Because caffeine is a stimulant, most people use it after waking up in the morning or to remain alert during the day. While caffeine cannot replace sleep, it can temporarily make us feel more alert by blocking sleep-inducing chemicals in the brain and increasing adrenaline production. Caffeine also increases dopamine levels -- the neurotransmitter that is affected by drugs like amphetamines and heroin. Obviously, it increases dopamine on a much reduced level from those drugs, but this may be the source of caffeine's addictive quality.
There is no nutritional need for caffeine in the diet. Moderate caffeine intake, however, is not associated with any recognized health risk. Three 8 oz. cups of coffee (250 milligrams of caffeine) per day is considered a moderate amount of caffeine. Six or more 8 oz. cups of coffee or soda per day is considered excessive intake of caffeine.
Although caffeine is safe to consume in moderation, it is not recommended for children. It may negatively affect a child's nutrition by replacing nutrient-dense foods such as milk. It may also delay sleep onset if caffeine is consumed too close to naptime or bedtime. Likewise, doctors and experts recommend limiting the amount of caffeine consumed during pregnancy to one or two 8 oz. servings per day.
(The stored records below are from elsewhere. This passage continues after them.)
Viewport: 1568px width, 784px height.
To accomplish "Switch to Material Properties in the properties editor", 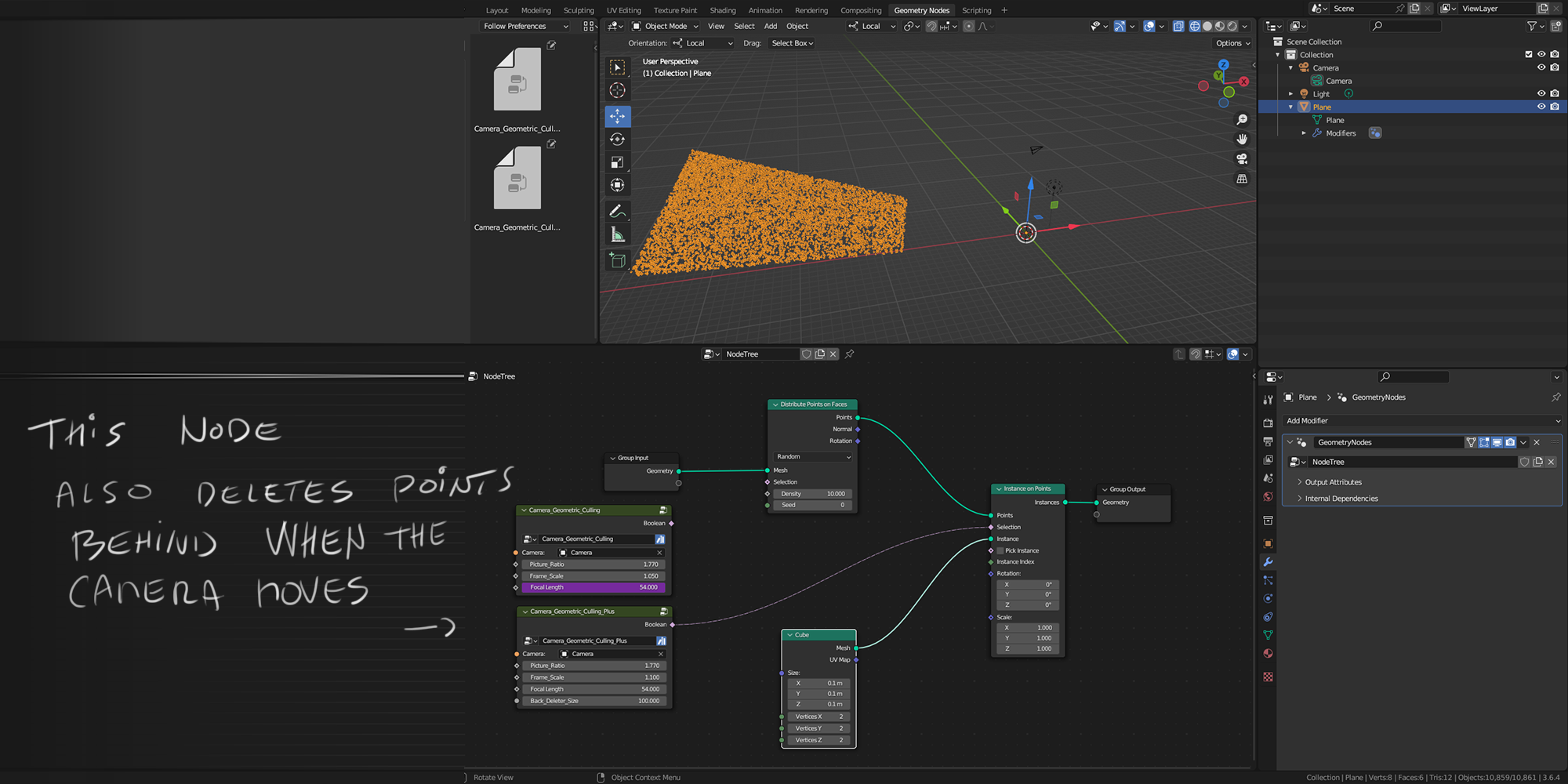I will 1268,653.
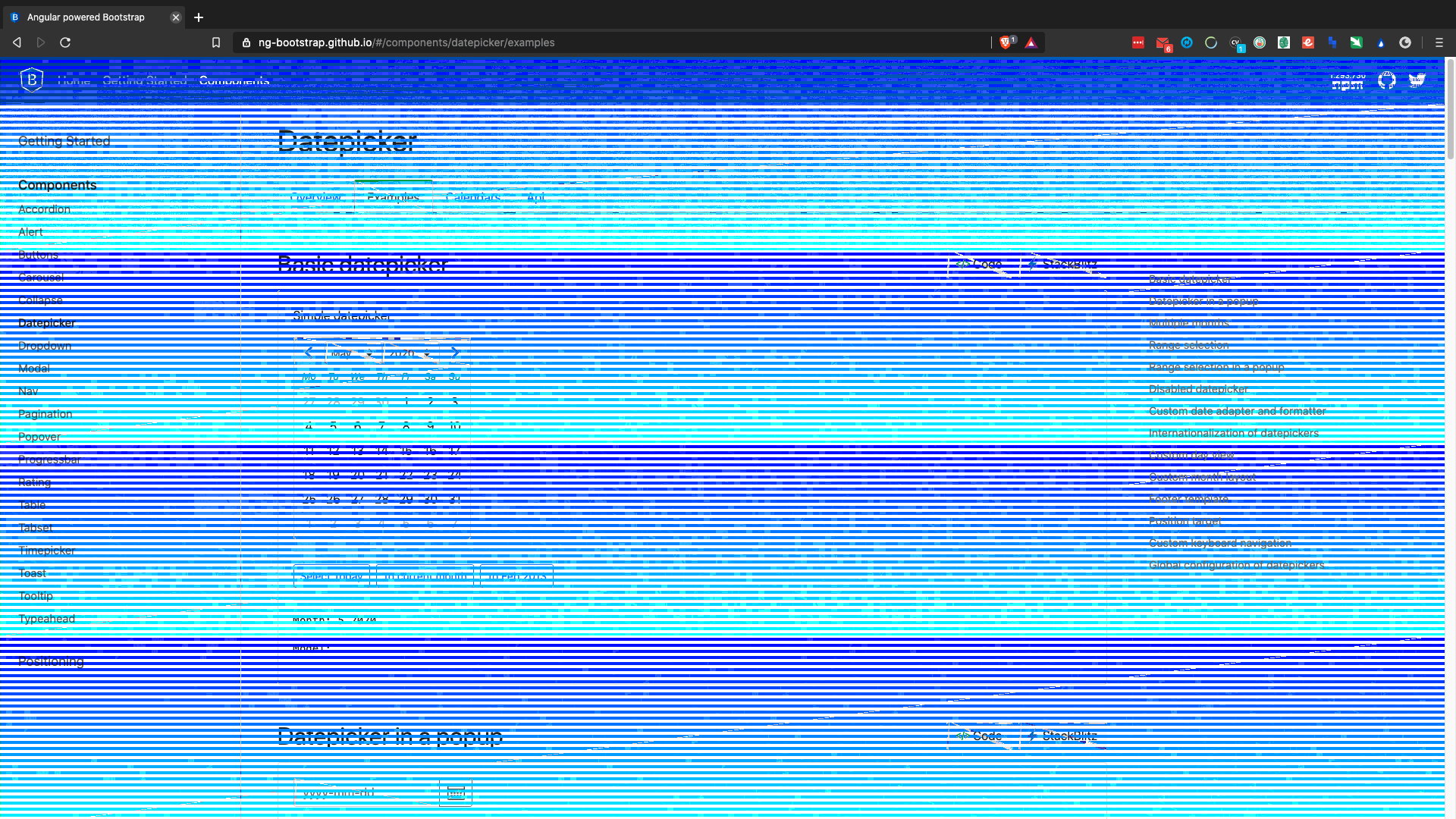Switch to the Calendars tab
1456x819 pixels.
coord(472,197)
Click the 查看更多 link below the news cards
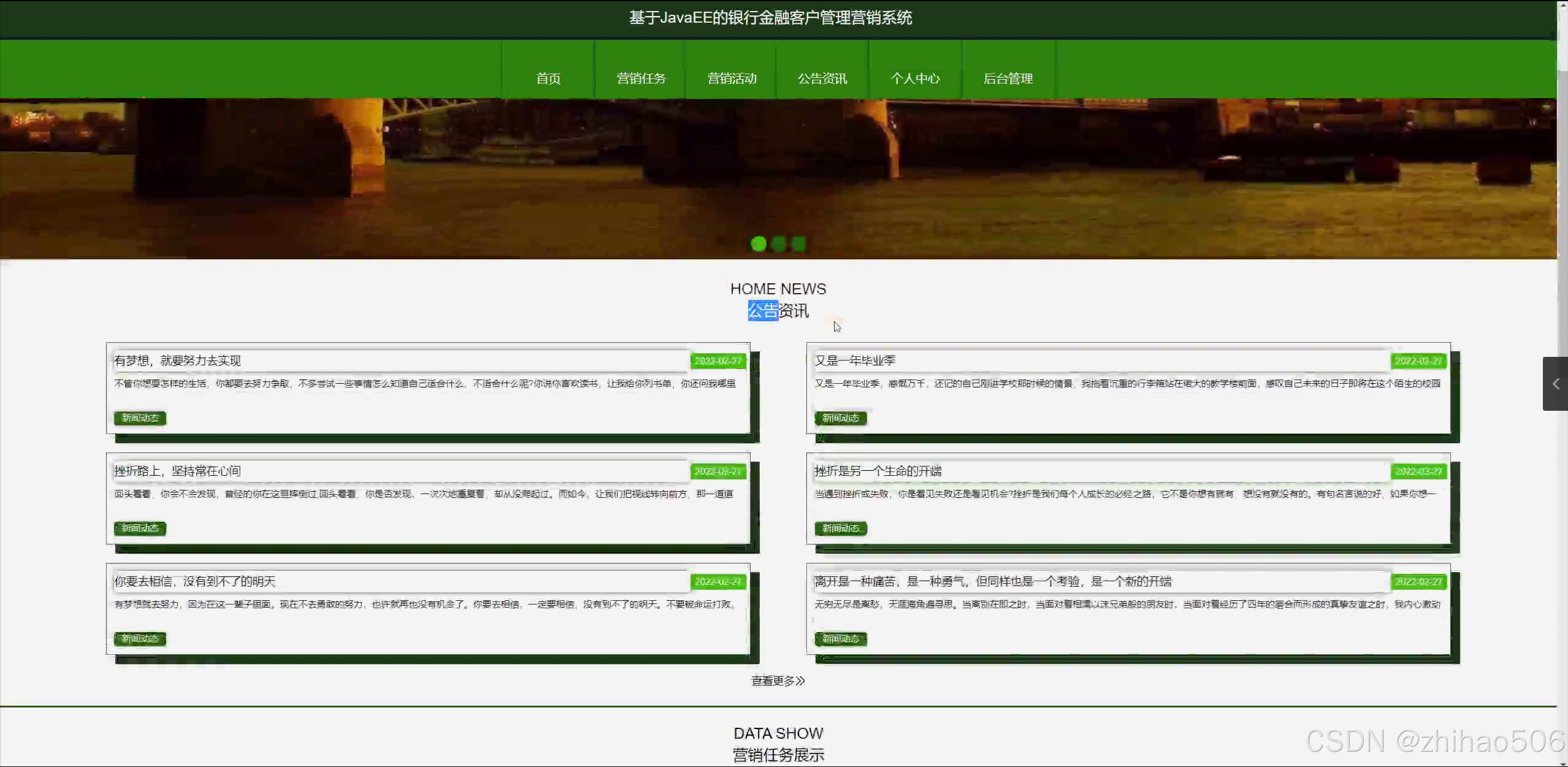This screenshot has height=767, width=1568. point(777,681)
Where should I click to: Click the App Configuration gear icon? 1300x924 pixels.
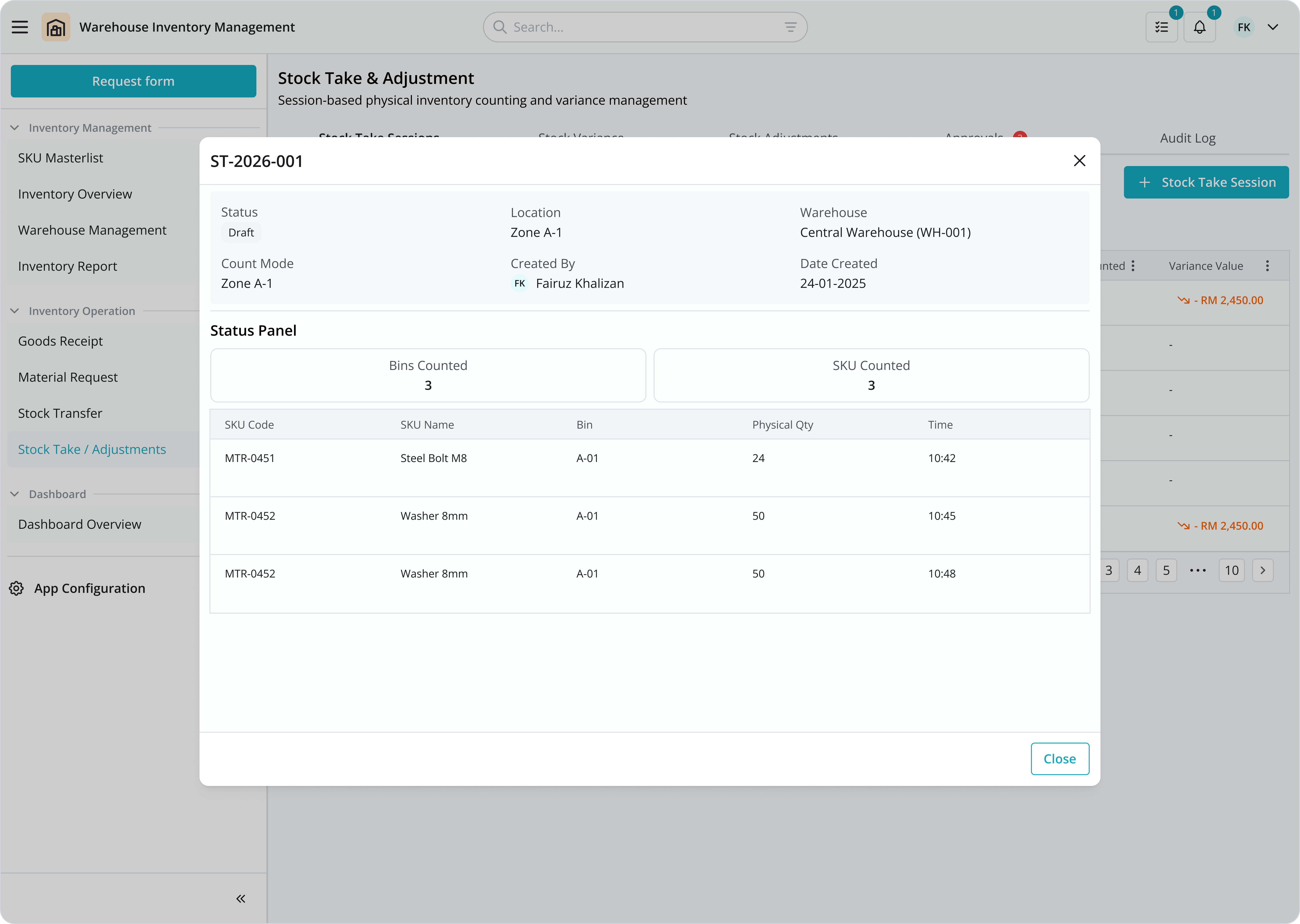(16, 588)
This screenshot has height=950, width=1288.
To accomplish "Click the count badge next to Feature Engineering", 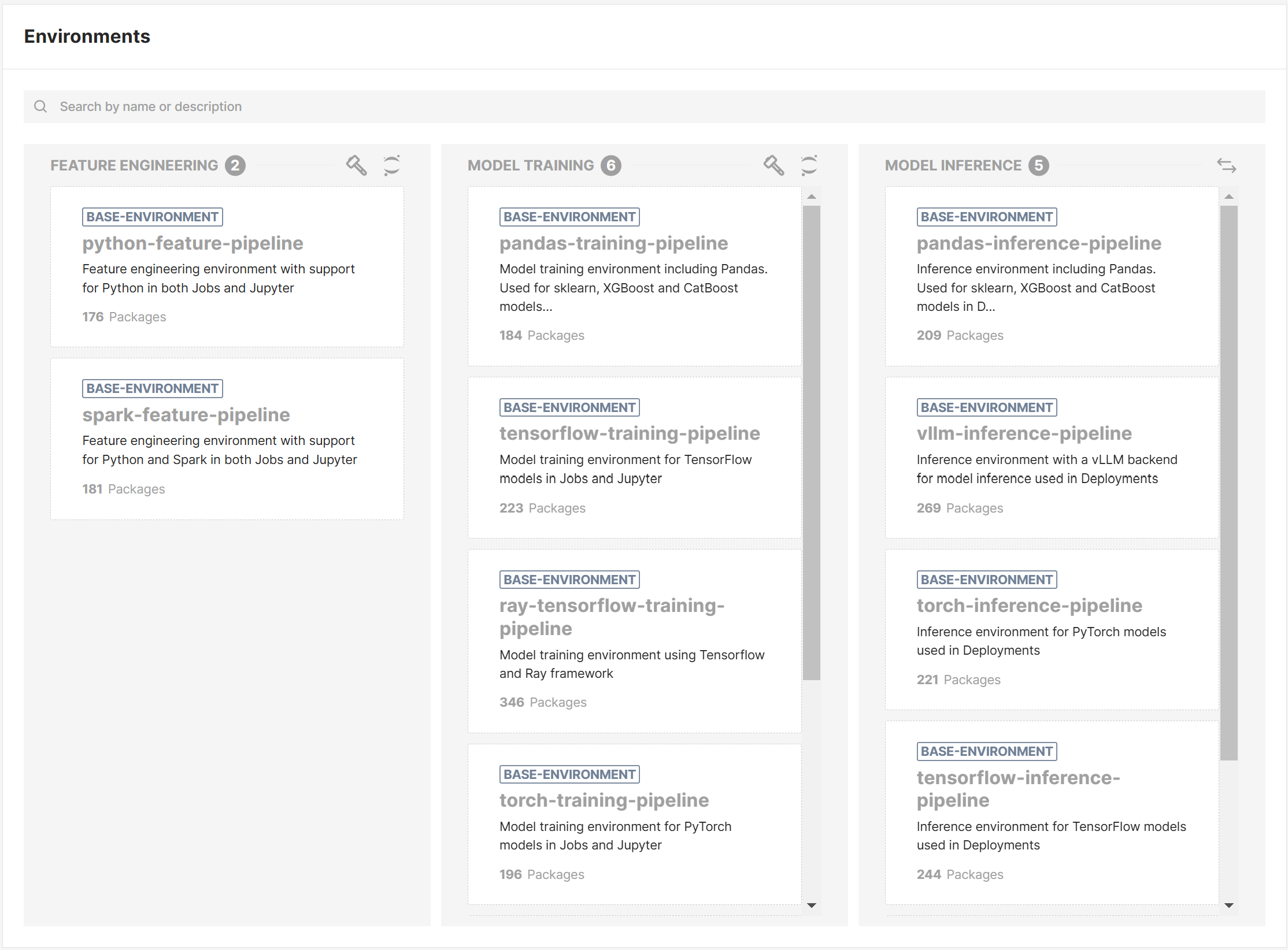I will [235, 165].
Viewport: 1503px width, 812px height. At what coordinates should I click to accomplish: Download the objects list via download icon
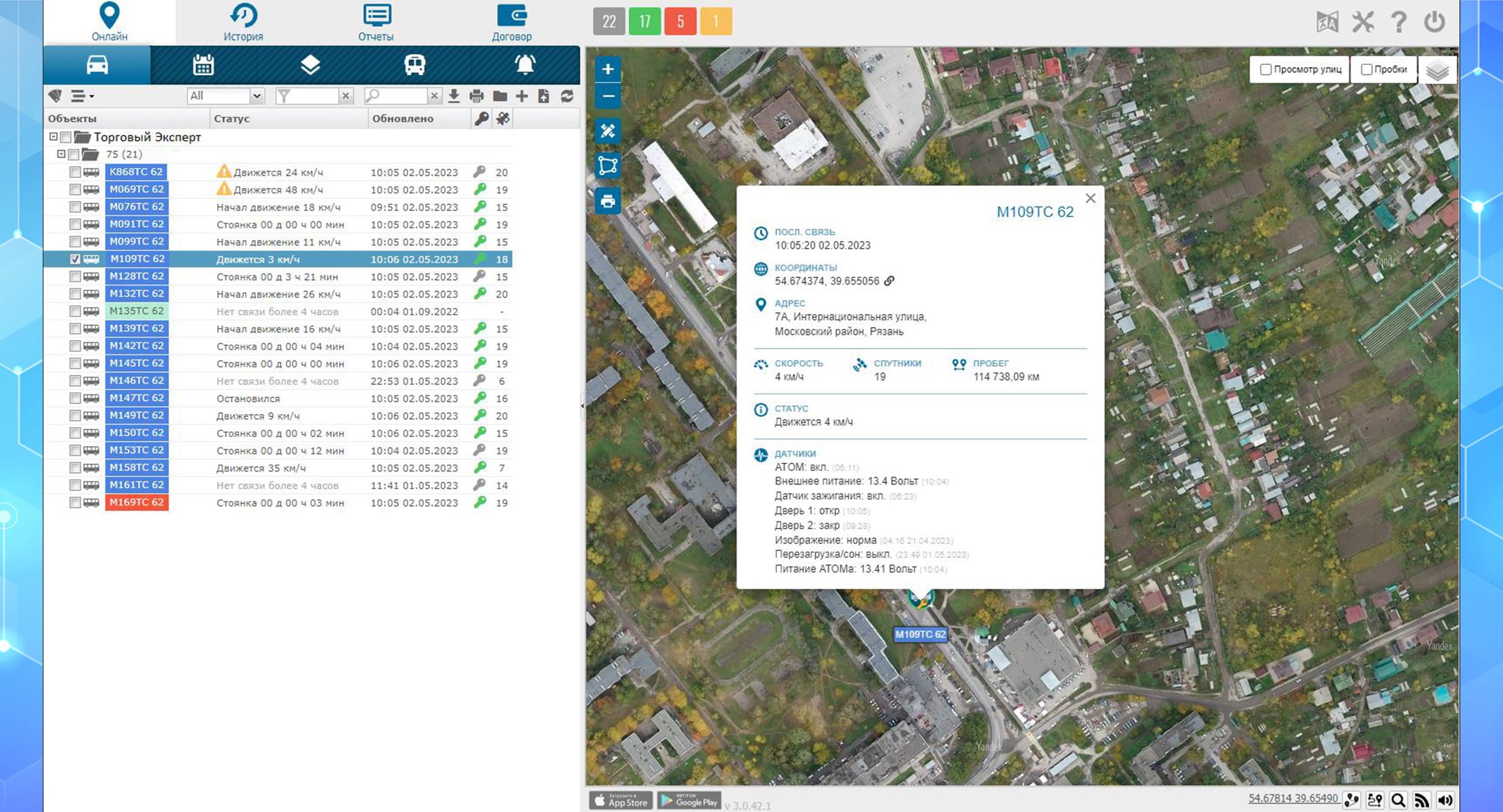tap(454, 96)
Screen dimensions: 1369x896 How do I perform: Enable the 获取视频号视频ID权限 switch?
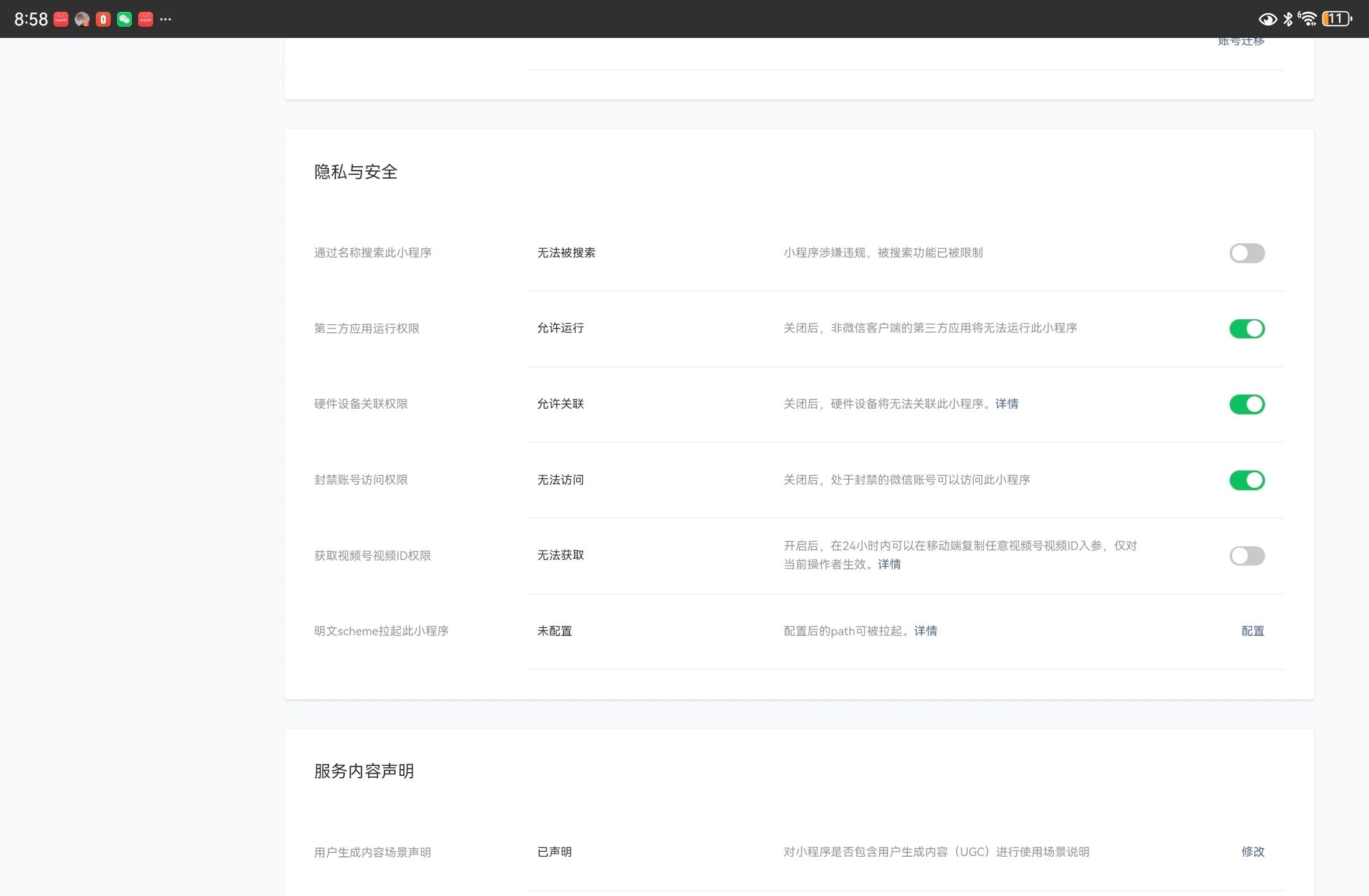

Caffeine's strongest effects are felt for about an hour after taking it, but some effects last 4 to 6 hours. Thus, it's important to stop drinking caffeine at least four hours before bedtime. Even more important, we should not substitute quality sleep with excessive amounts of caffeine (more than 48 ounces per day). In fact, this substitution creates a vicious cycle - the more tired you are, the more caffeine you'll consume to stay awake during the day; but the more caffeine you consume, the harder it'll be to fall asleep at night.
To strike the right balance between caffeine and sleep, one should get 7-9 hours of sleep each night and consume no more than 48 ounces (6 cups) of caffeine early in the day. With this established, you can enjoy your morning cup of Joe and your afternoon glass of ice tea, in moderation. Just remember, no amount of caffeine can replace getting 7-9 hours of Zzz's each night!